The State Department announcement over the weekend that it was ordering civilian families of US personnel at the Istanbul consulate to leave Turkey was prompted by a credible ISIS-related threat against Americans in the country, two senior department officials said.
The officials said that while the Turks had stepped up their law-enforcement efforts, the US was still concerned and wanted to reduce the exposure of Americans.
One official said the threat was “credible, yet general enough” to take the rare precaution of ordering families to leave.
“We weren’t satisfied that a particular threat stream had been disrupted,” the other official said, adding that the threat was coming from “Daesh (the Arabic acronym for ISIS) or fellow travelers on that extremist end.”
The warning goes beyond the one issued last week that urged Americans to avoid traveling to southeast Turkey, especially urban centers near the Turkish-Syrian border, because of recent terrorist attacks.
One US official with direct information about the threat called it “extraordinarily specific.”
The State Department didn’t say how many family members would be affected by the Saturday evacuation order. The warning said that the consulate remains open and fully staffed and that the order does not apply to other diplomatic posts in Turkey.
On Saturday, the State Department issued a strong warning to US citizens about the threat in Turkey.
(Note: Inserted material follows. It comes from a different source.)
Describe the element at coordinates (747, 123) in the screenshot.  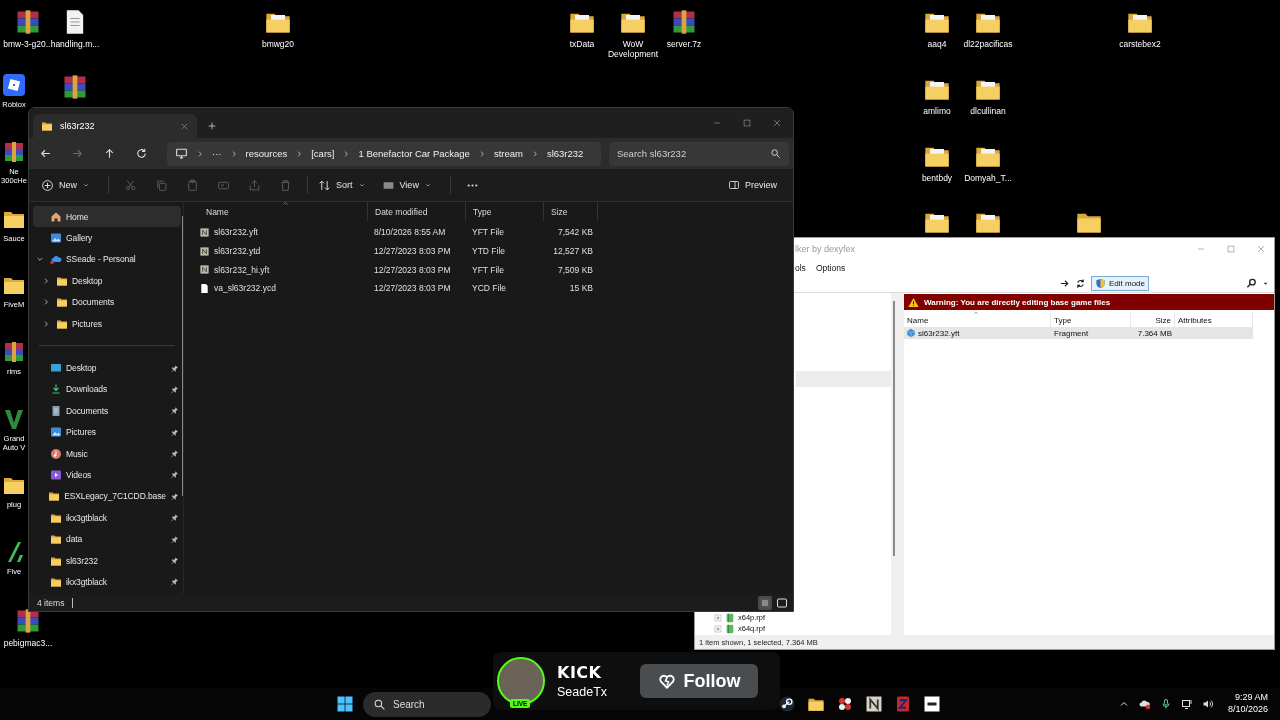
I see `maximize-icon` at that location.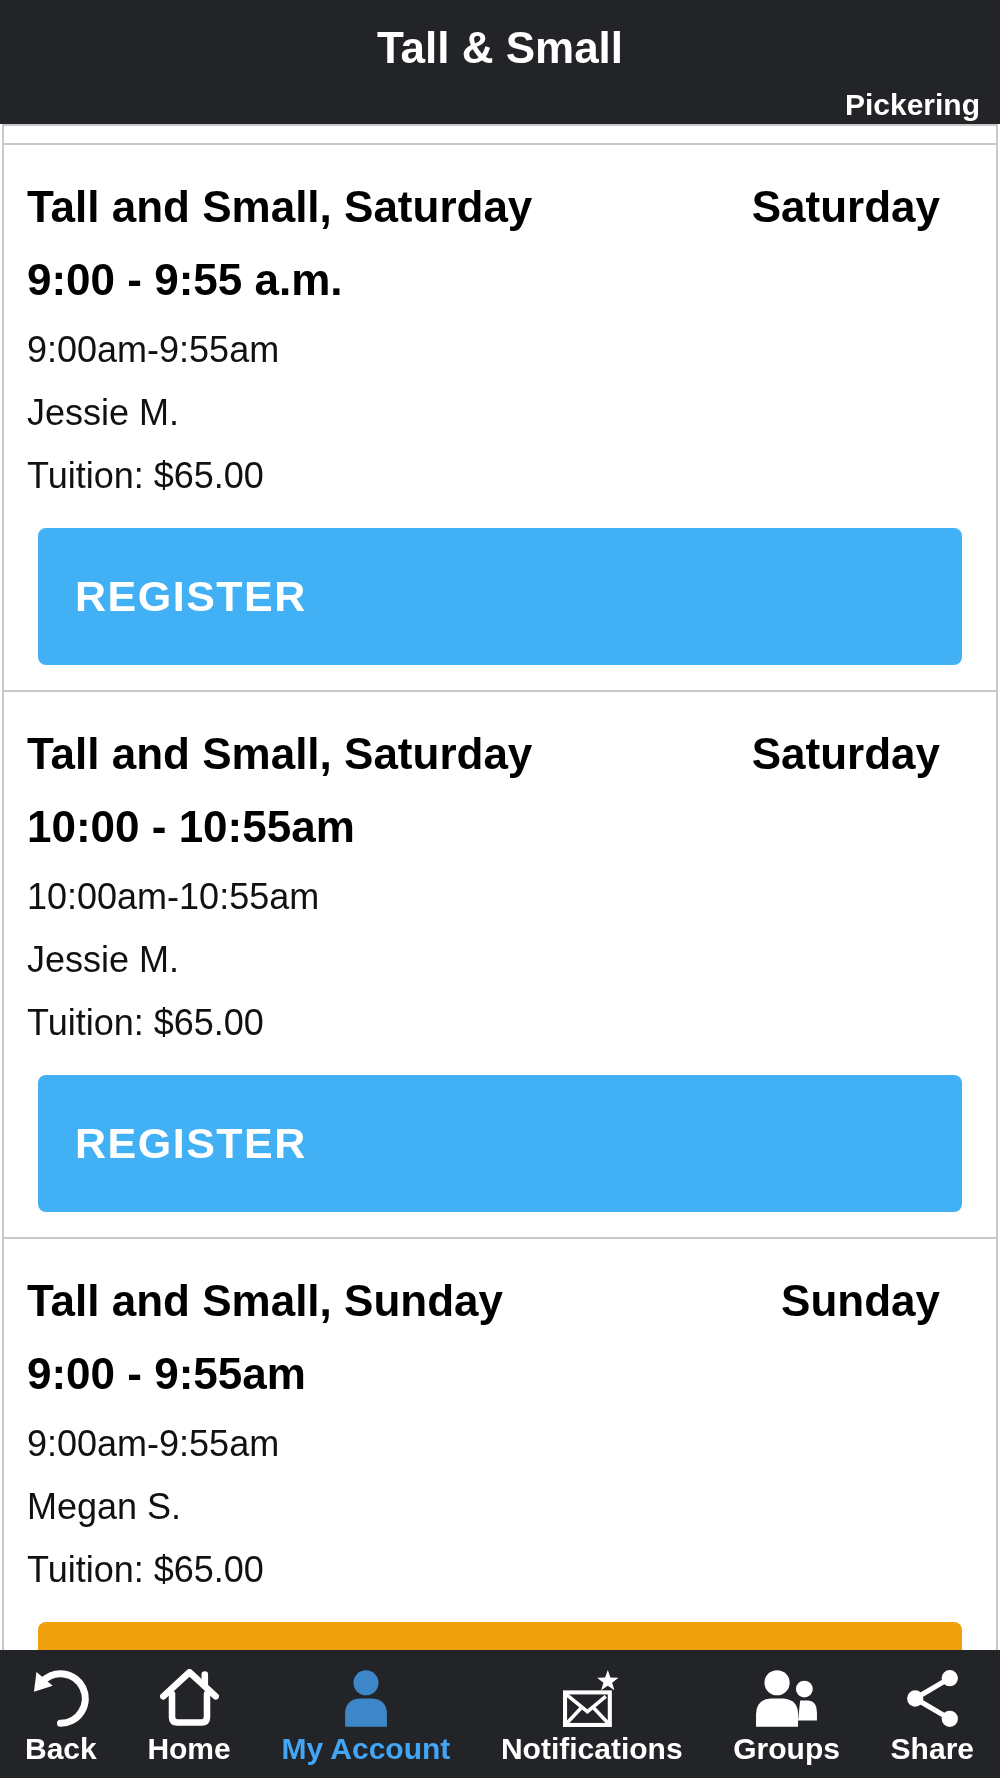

“Attacks in Turkey at major events, tourist sites, restaurants, commercial centers, places of worship, and transportation hubs, including aviation services, metros, buses, bridges, bus terminals and sea transport, could occur,” the warning said. “Extremists have also threatened to kidnap and assassinate Westerners and US citizens.”
With little notice, the State Department announced the decision to order the departure of family members of employees posted to its consulate in Istanbul, saying it “made this decision based on security information indicating extremist groups are continuing aggressive efforts to attack US citizens in areas of Istanbul where they reside or frequent.”
Turkey has become increasingly volatile in the past year because of terrorist attacks at home and its involvement in the Syrian civil war.
ISIS is suspected in a June attack at Istanbul’s Ataturk Airport that left 44 people dead and an explosion at an August wedding in Gaziantep, not far from the border with Syria, that killed at least 54 people.
US diplomatic posts in Turkey have been attacked in the past. In July 2009, gunmen fired on the US Consulate in Istanbul, and in February 2013 a suicide bomber attacked the US Embassy in Ankara.